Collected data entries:
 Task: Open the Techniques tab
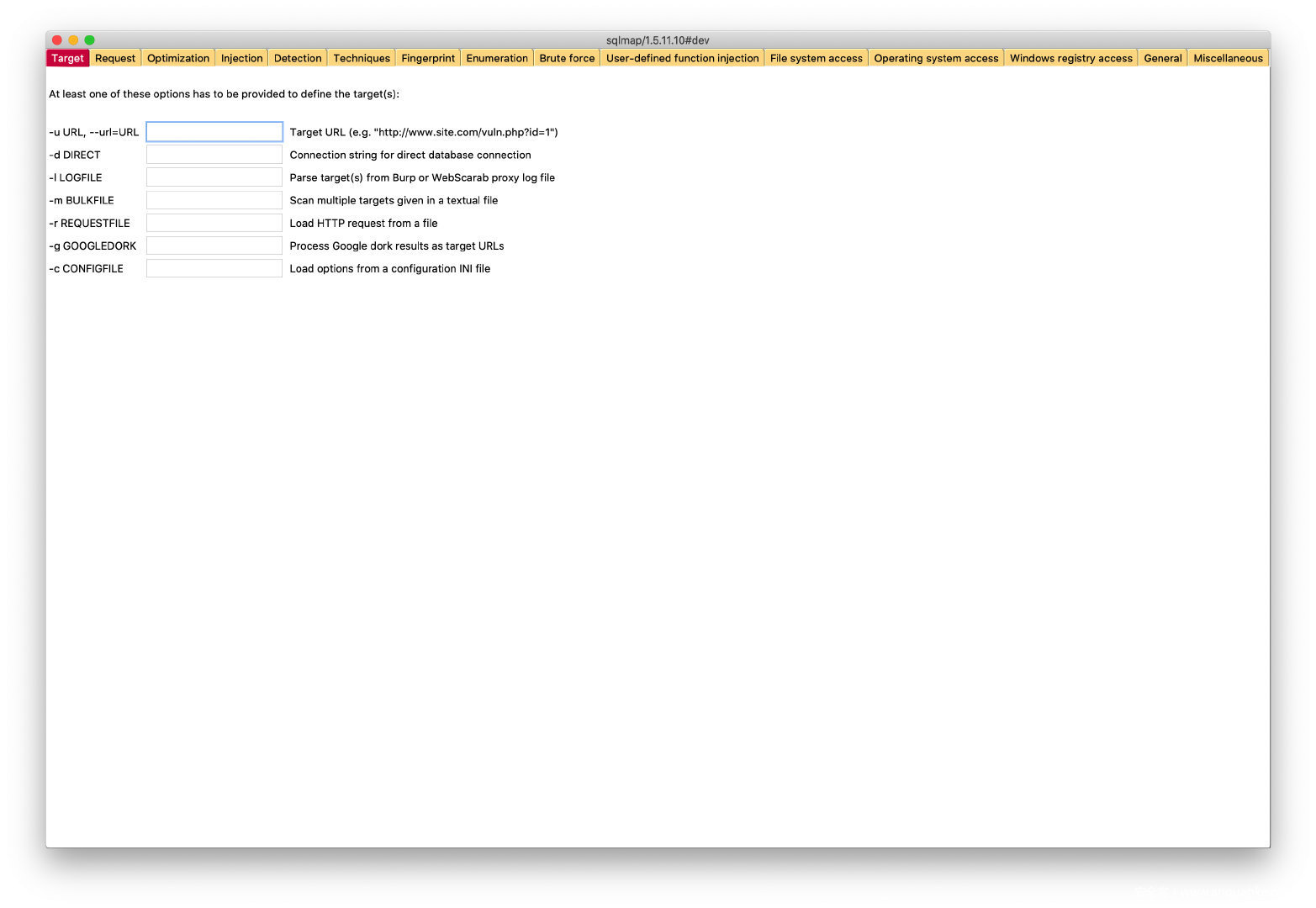(x=361, y=58)
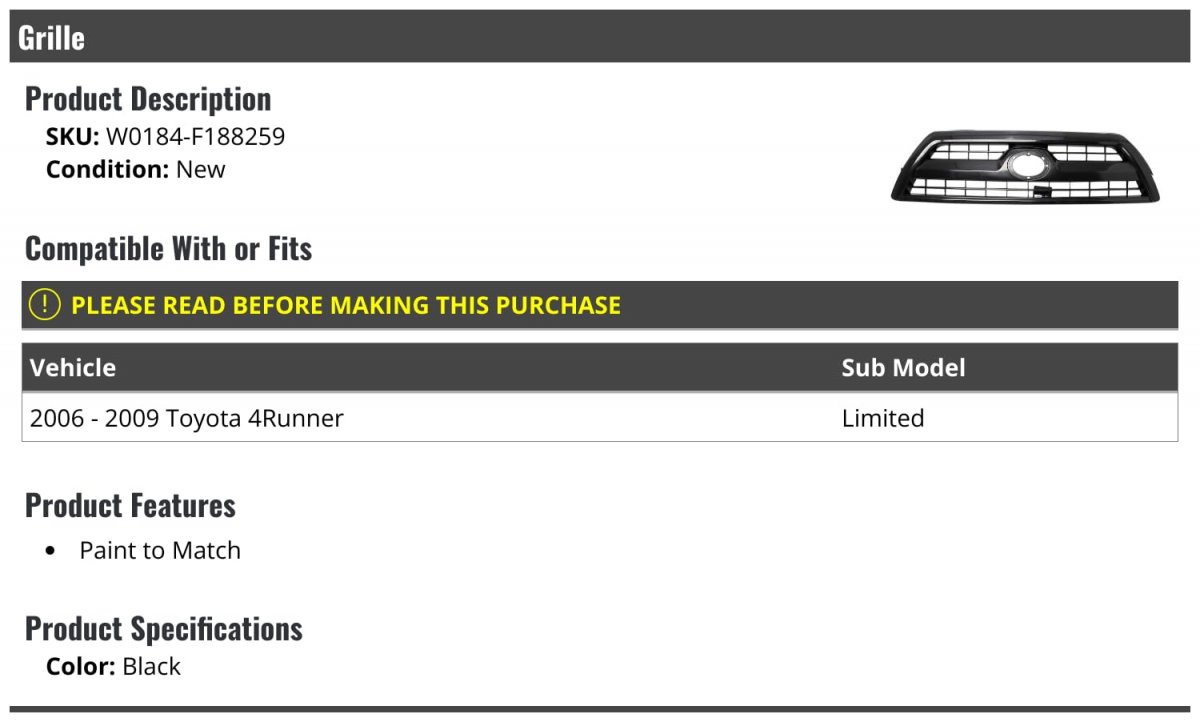This screenshot has width=1200, height=722.
Task: Click the SKU label text
Action: [x=73, y=137]
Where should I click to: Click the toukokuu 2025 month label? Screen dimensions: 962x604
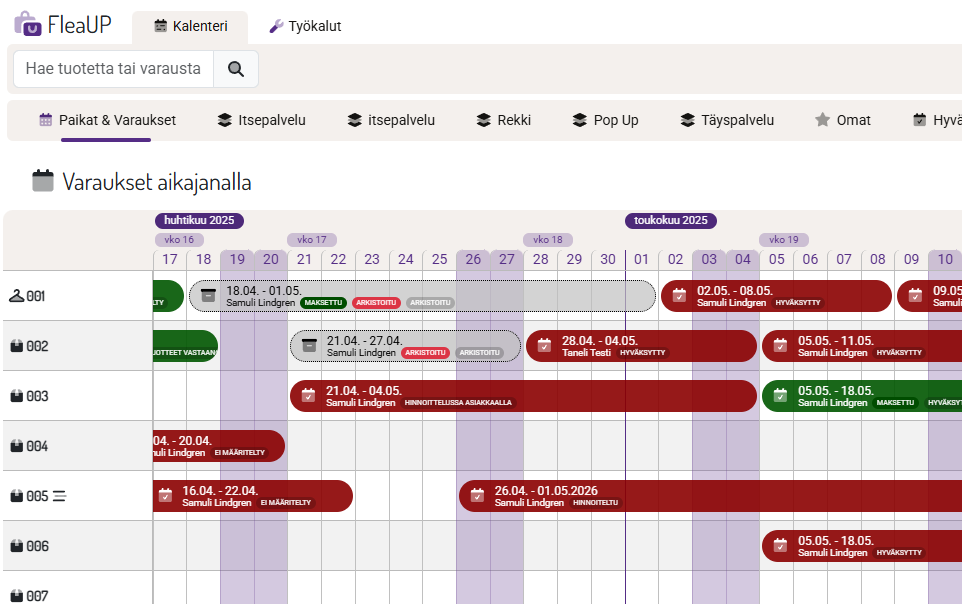[x=670, y=221]
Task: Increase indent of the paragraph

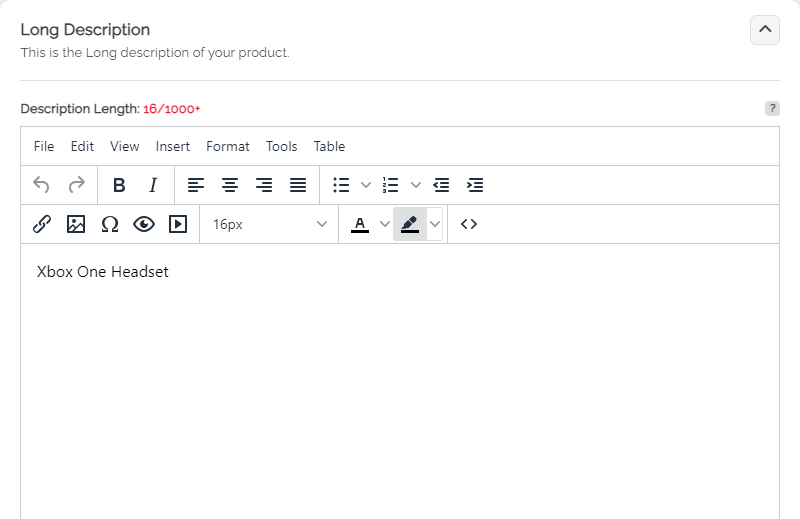Action: [x=476, y=185]
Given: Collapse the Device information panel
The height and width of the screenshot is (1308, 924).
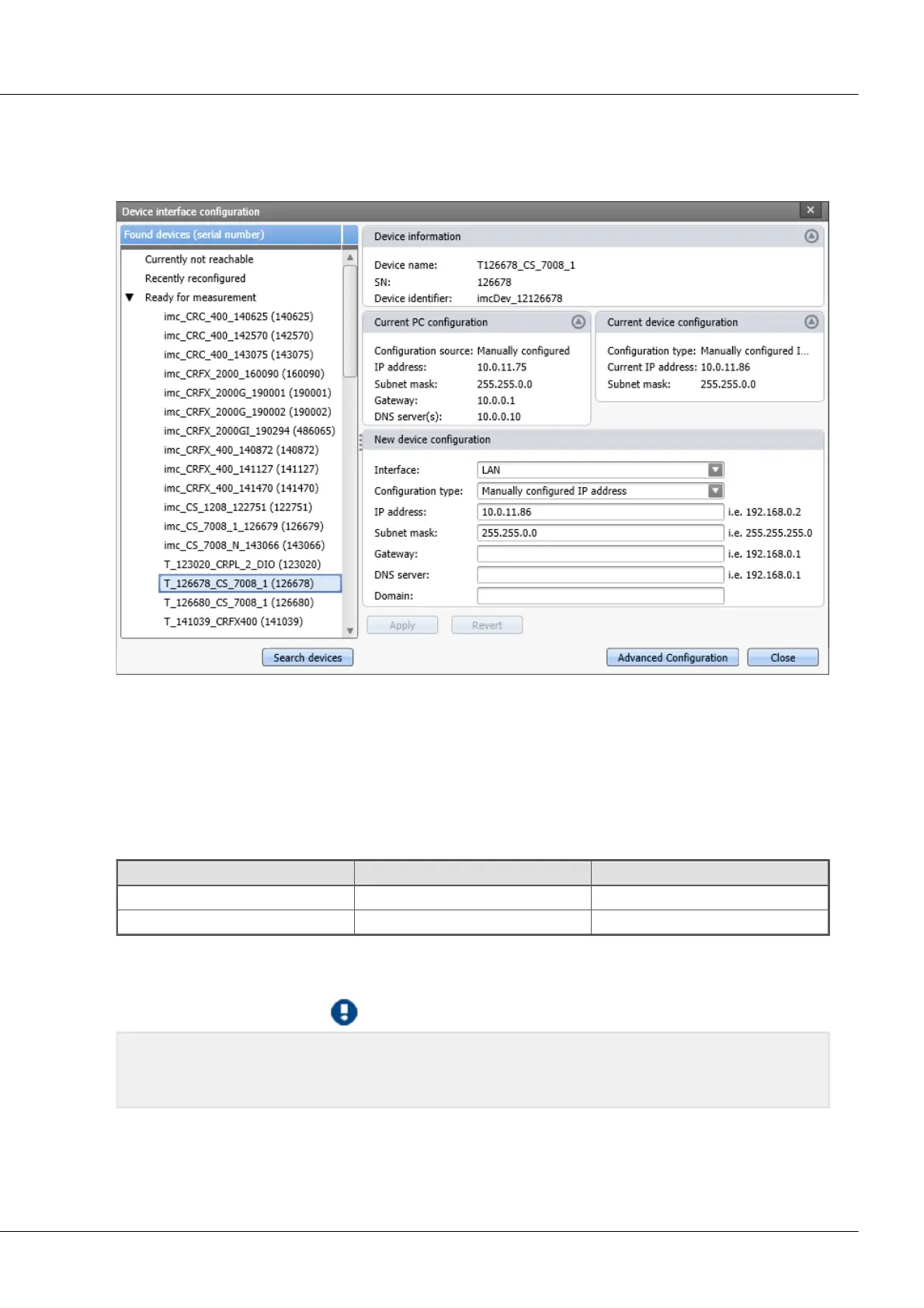Looking at the screenshot, I should click(x=811, y=236).
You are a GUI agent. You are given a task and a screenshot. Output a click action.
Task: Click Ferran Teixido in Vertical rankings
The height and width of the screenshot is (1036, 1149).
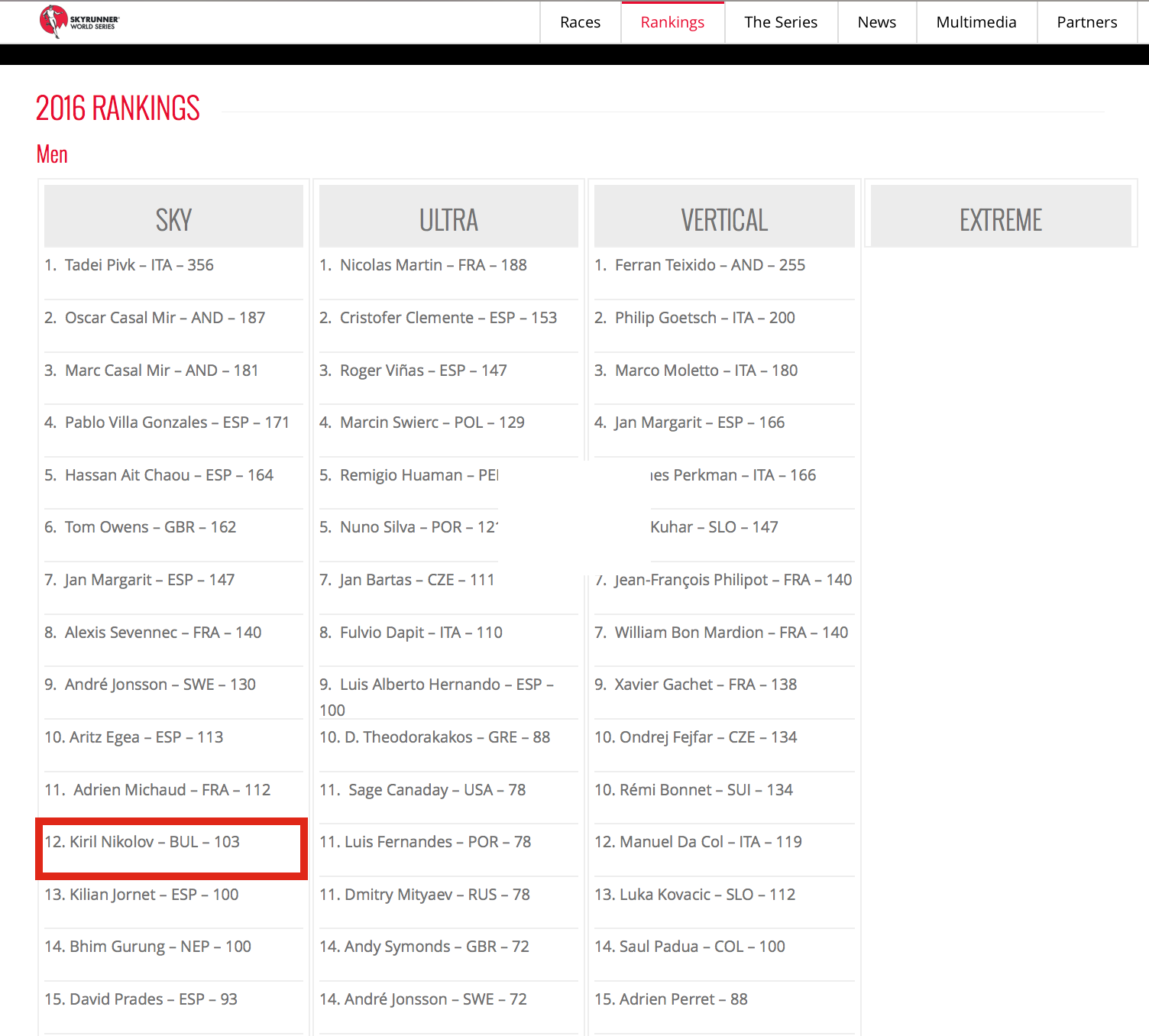700,265
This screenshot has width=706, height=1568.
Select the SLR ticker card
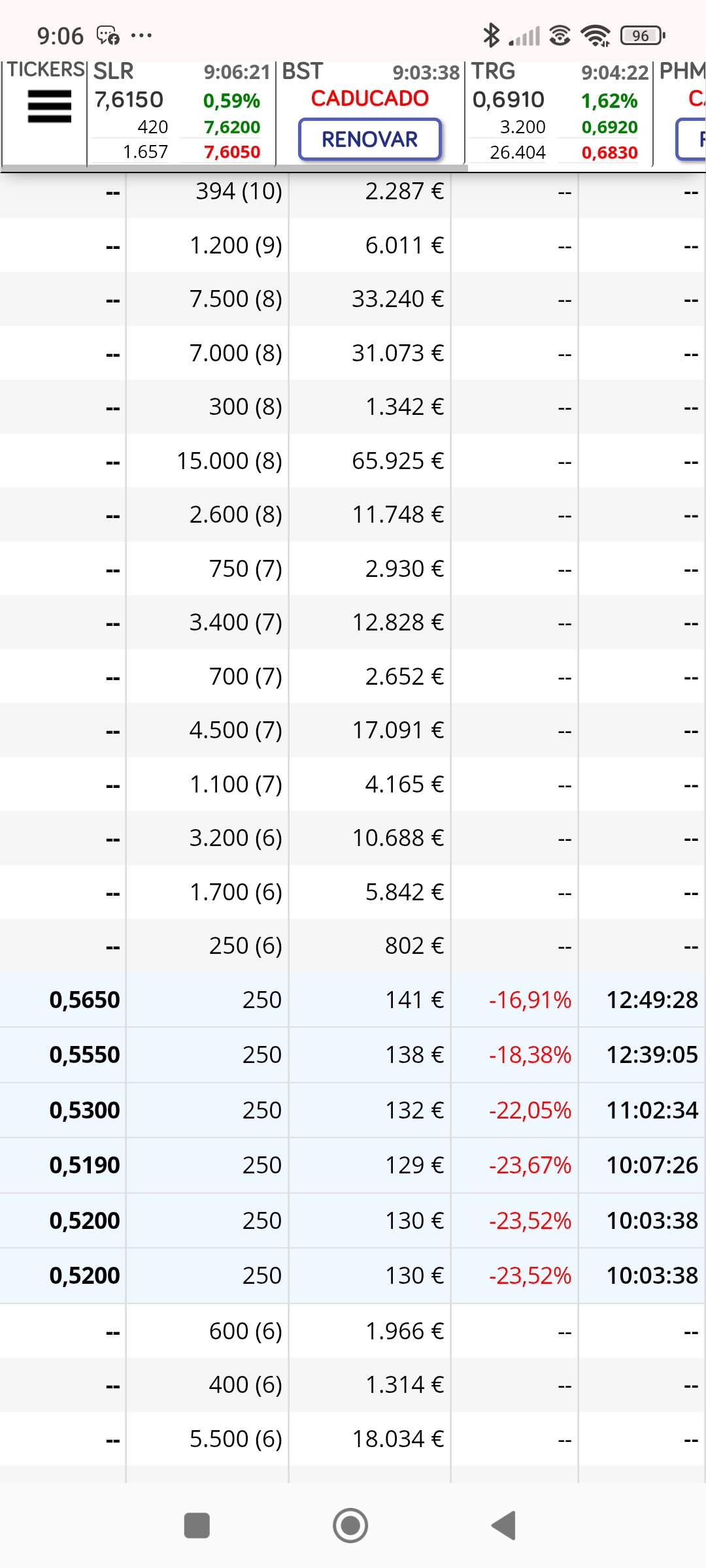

■ **WORK ITEM**
Nothing but the lines from the line with "Given: Collapse the Device information panel" through the last line of the data above should be printed, exactly as written and without pictures.

■ **REPLY TO THE EXERCISE**
Given: Collapse the Device information panel
The height and width of the screenshot is (1308, 924).
Looking at the screenshot, I should click(x=811, y=236).
You are a GUI agent. You are given a task and a screenshot. Output a click action.
Task: Click Ferran Teixido in Vertical rankings
The height and width of the screenshot is (1036, 1149).
700,265
This screenshot has width=706, height=1568.
Select the SLR ticker card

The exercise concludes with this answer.